_WHAT YOU WILL DO_. An exact copy of the records is required, minus the pictures they hold.

_TASK INPUTS_.
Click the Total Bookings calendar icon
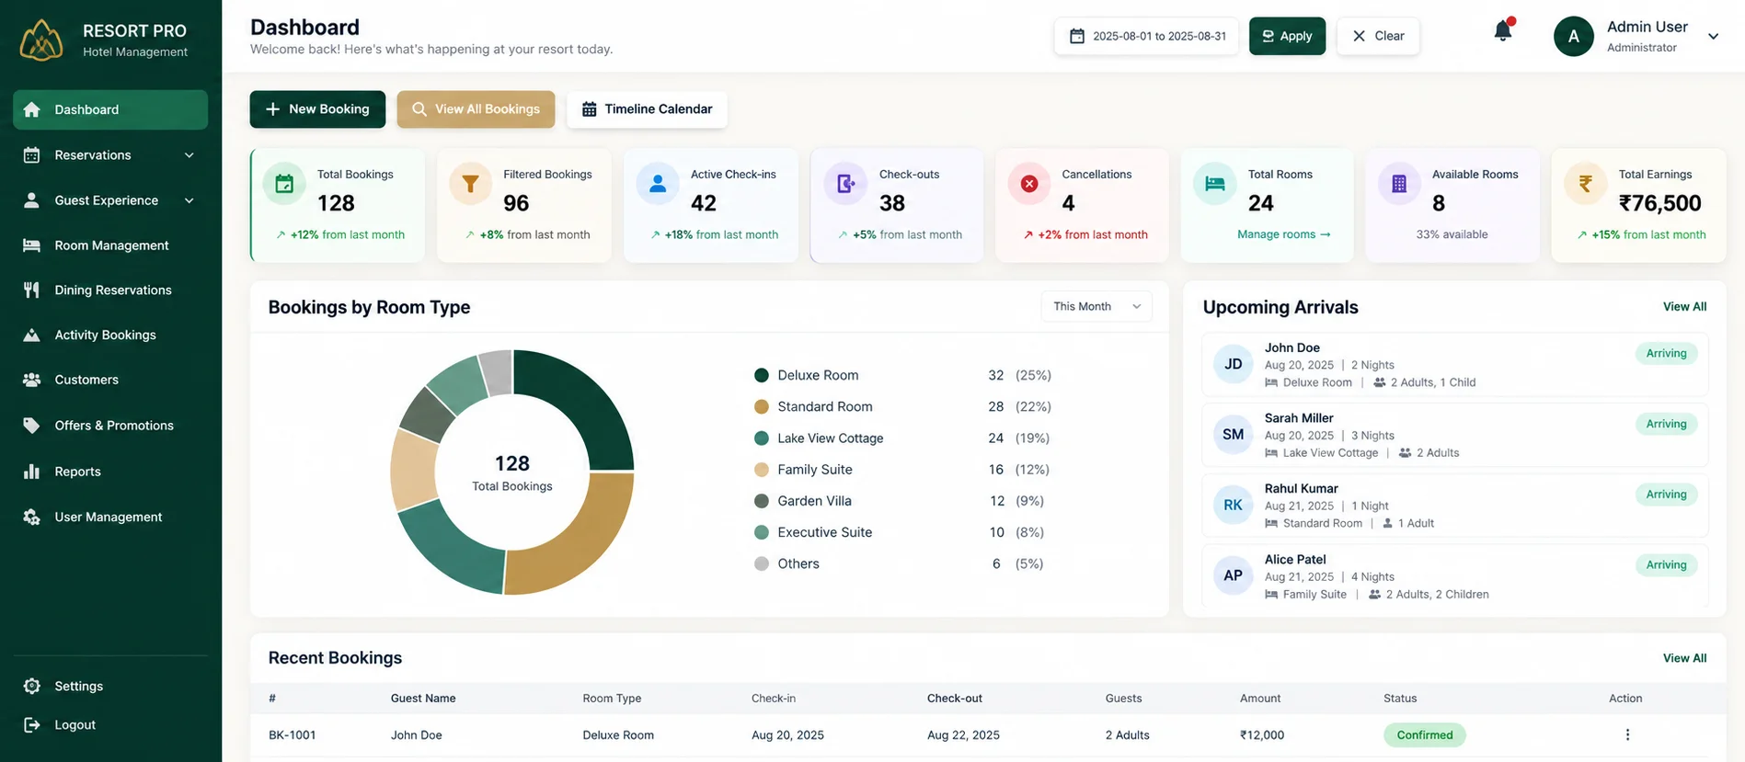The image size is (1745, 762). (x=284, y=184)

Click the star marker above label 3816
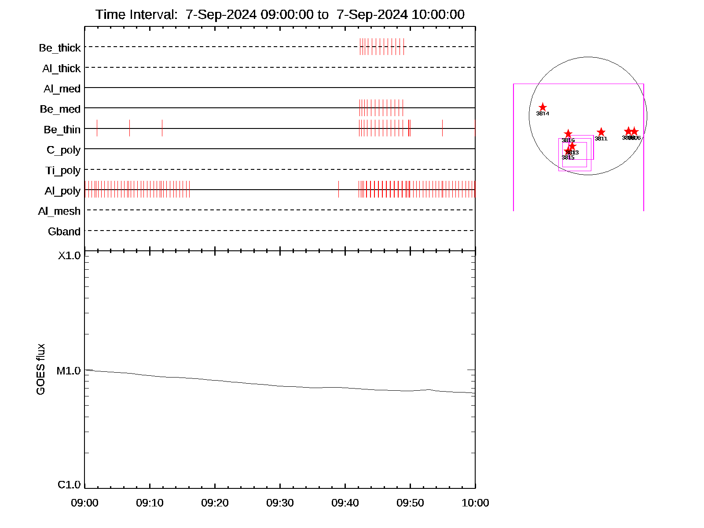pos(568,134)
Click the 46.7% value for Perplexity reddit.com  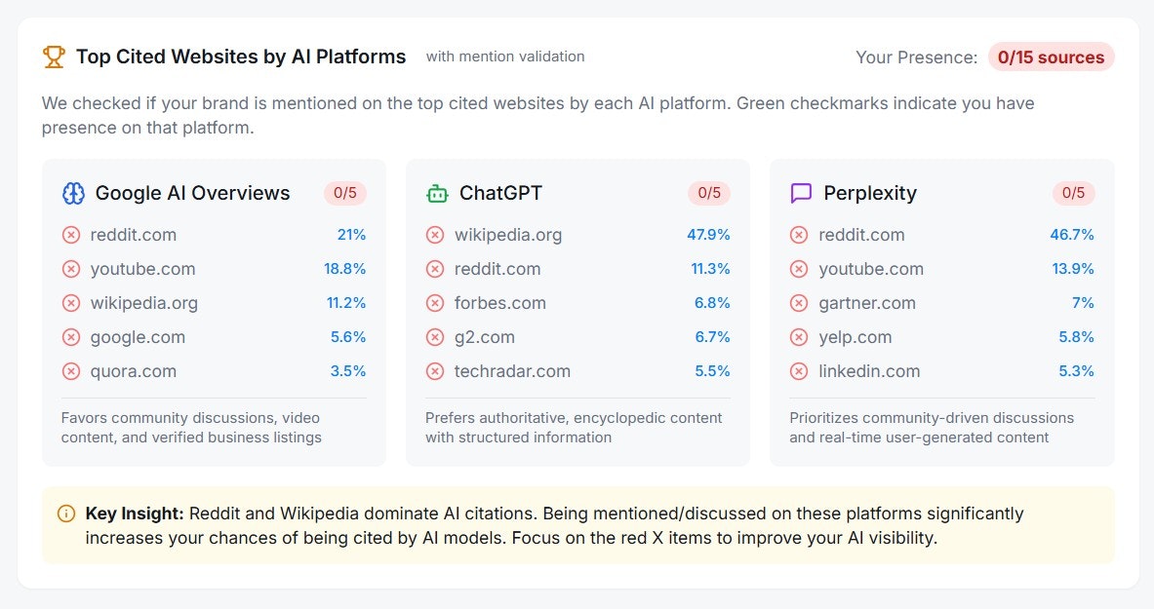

_RESULT OF THE EXERCISE_.
Click the Total Bookings calendar icon
The image size is (1745, 762). (x=284, y=184)

Click the star marker above label 3816
pos(568,134)
Click the 46.7% value for Perplexity reddit.com  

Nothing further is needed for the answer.